**** Dataset records ****
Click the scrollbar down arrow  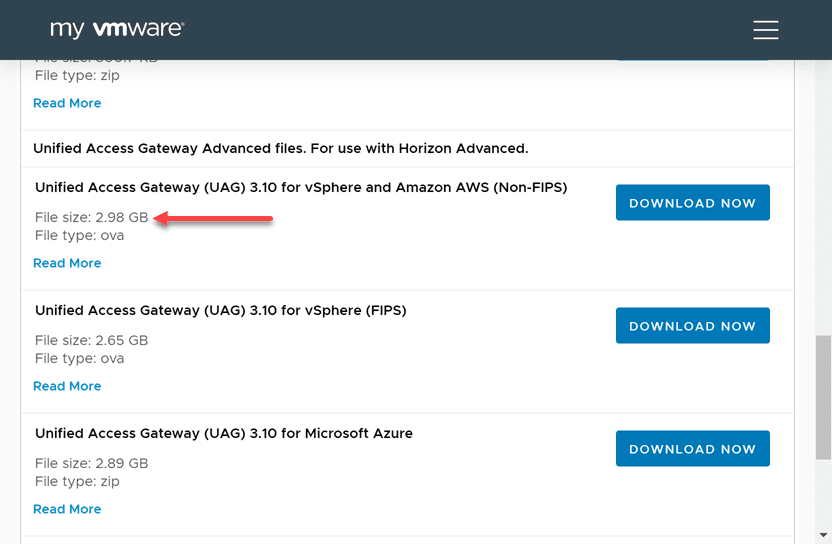[823, 535]
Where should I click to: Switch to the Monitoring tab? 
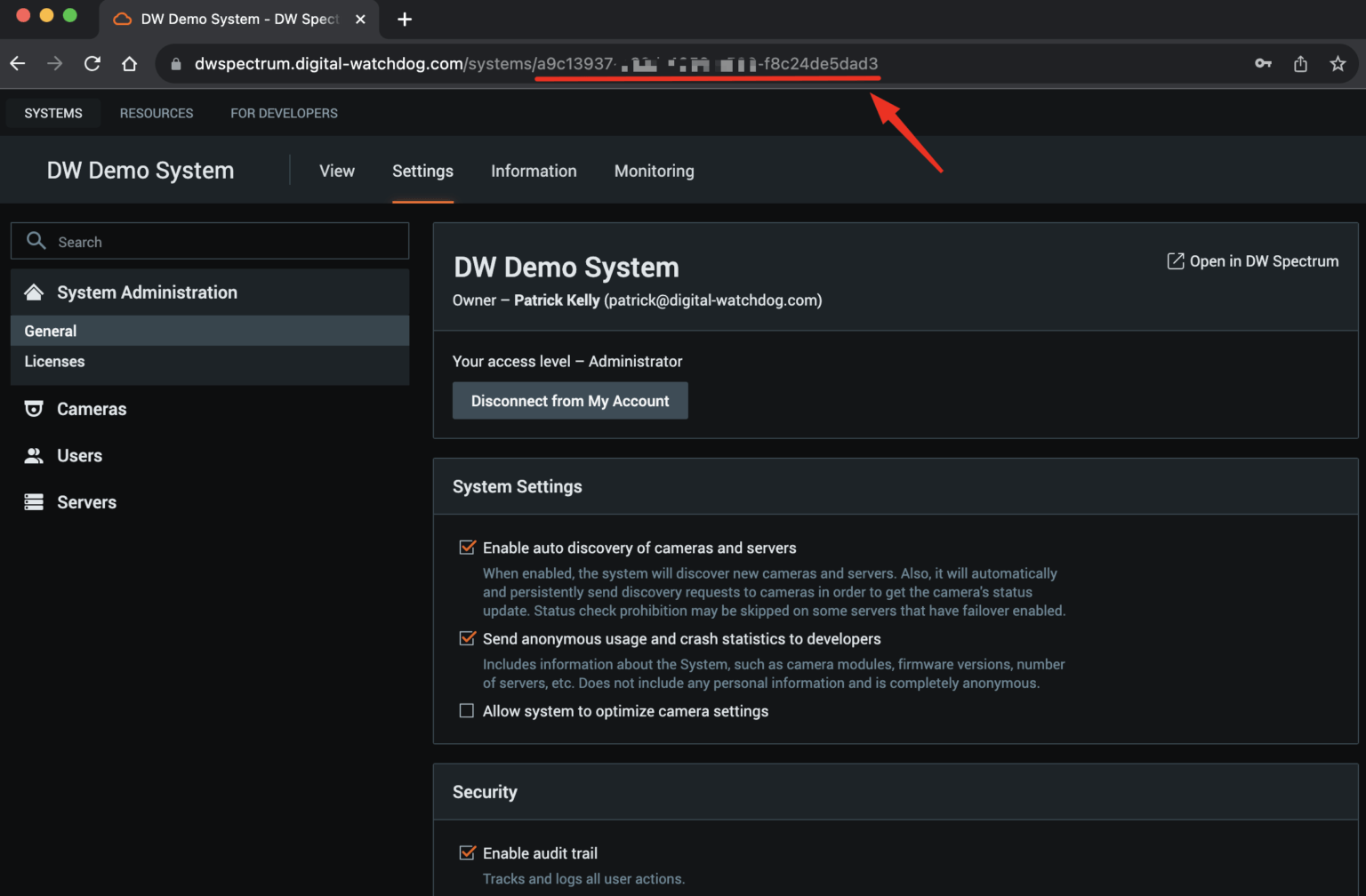coord(655,171)
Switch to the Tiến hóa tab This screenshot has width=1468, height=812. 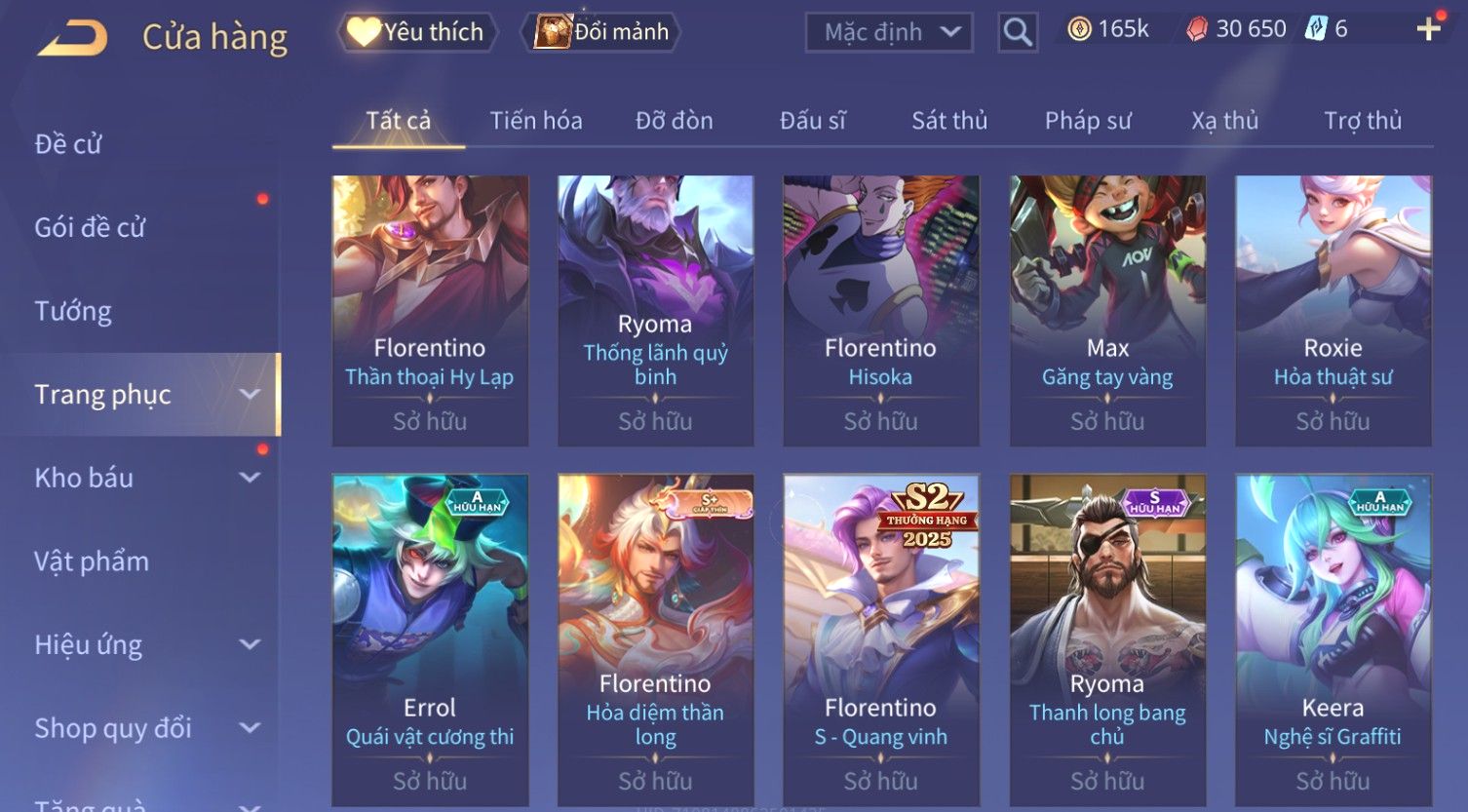click(536, 121)
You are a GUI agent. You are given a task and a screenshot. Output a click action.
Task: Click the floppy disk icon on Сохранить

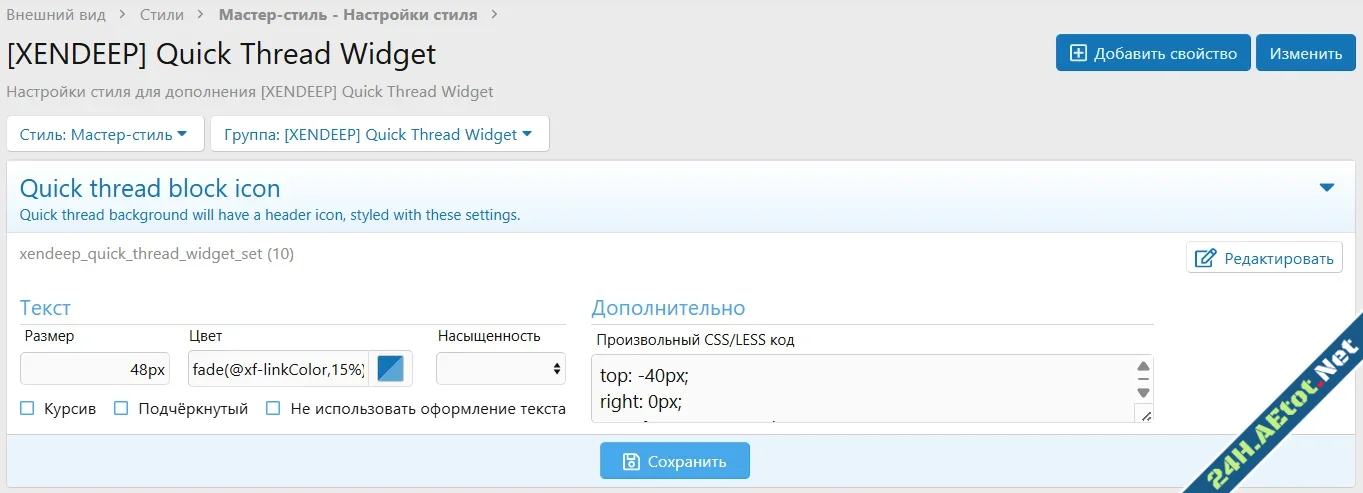631,461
****
**Directions:**
Write out the lines from the line with "You are a GUI" through the end of the records exactly; do not include pictures or any other lines.

**Solved problem:**
You are a GUI agent. You are given a task and a screenshot. Output a click action.
Task: Click the floppy disk icon on Сохранить

631,461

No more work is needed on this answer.